Find a continuous bijection with an noncontinuous inverse in metric spaces

continuitygeneral-topologyinverse function

I am asked to find a continuous bijection $f$ from $[0,1)$ to $S$, when $S = ${$(x,y) | x^2 + y^2 \le 1$}, so the it inverse function would be noncontinuous.

In other words, $S$ is the boundaries of the unit circle.

I've tried somehow stretching the interval $[0,1)$ and i managed o find a bijection like this: if $0 \le x \le 1/4$ than $f(x) = (x,\sqrt{1-x^2})$ , and so on for all the parts.

However I'm pretty sure it is not continuous and I got nothing on the inverse.

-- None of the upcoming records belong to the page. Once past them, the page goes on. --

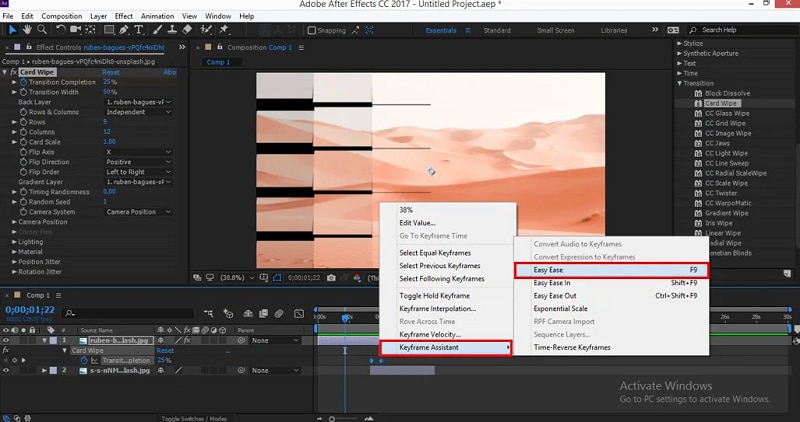
Task: Click Toggle Switches / Modes button
Action: 194,418
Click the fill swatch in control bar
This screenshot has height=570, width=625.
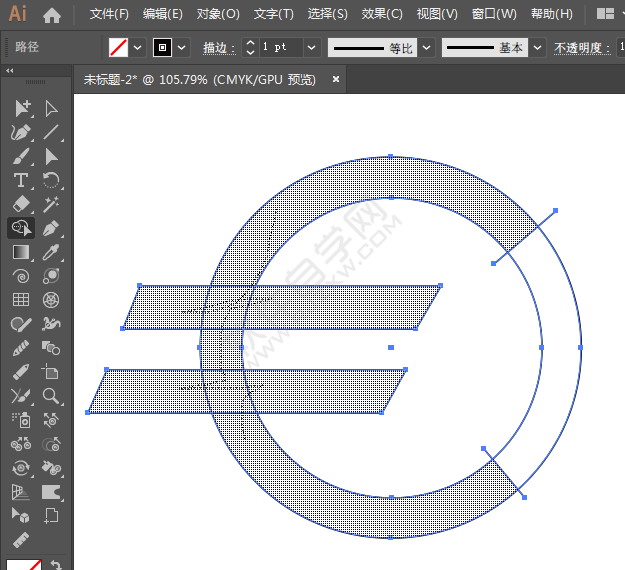(118, 47)
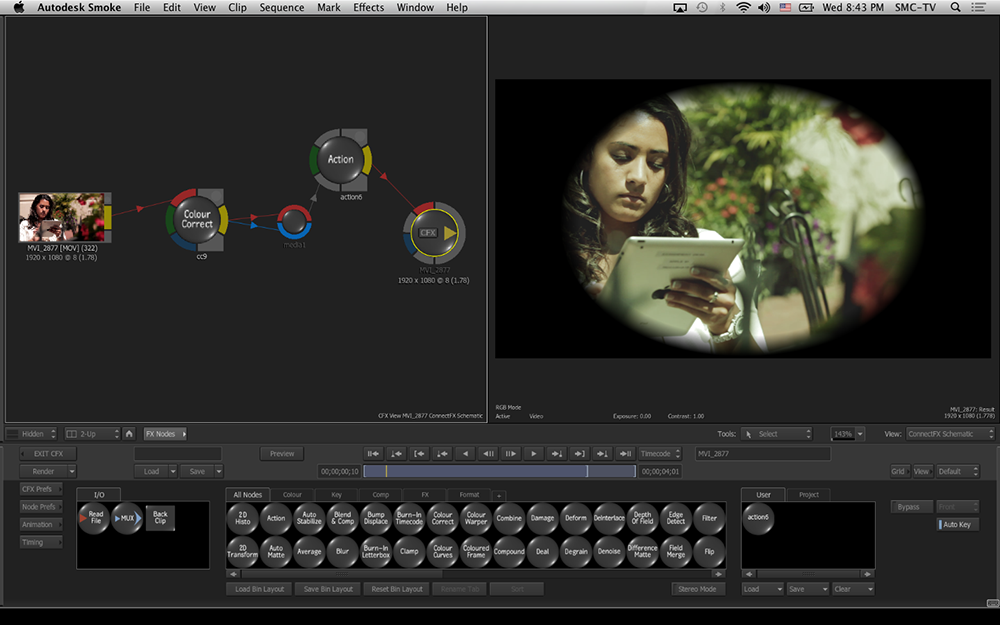Enable Stereo Mode

pyautogui.click(x=697, y=589)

So I might need some help.

Then there is the same question but with $f$ from $[0,\infty)$ to $S$, with which I also couldn't manage.

Best Answer

I think your question is stated incorrectly, as $S$ is supposed to be the boundary of the unit circle, so should be $\{(x,y) \,:\, x^2+y^2=1\}$.

A bijection from $[0,1)$ to $S$ is $x\mapsto (\cos 2\pi x, \sin 2\pi x)$; the inverse is discontinous at $(1,0)$.

For $[0,\infty)$, you can map that smoothly onto $[0,1)$, e.g. by $x\mapsto \frac{x}{x+1}$, and use the first part.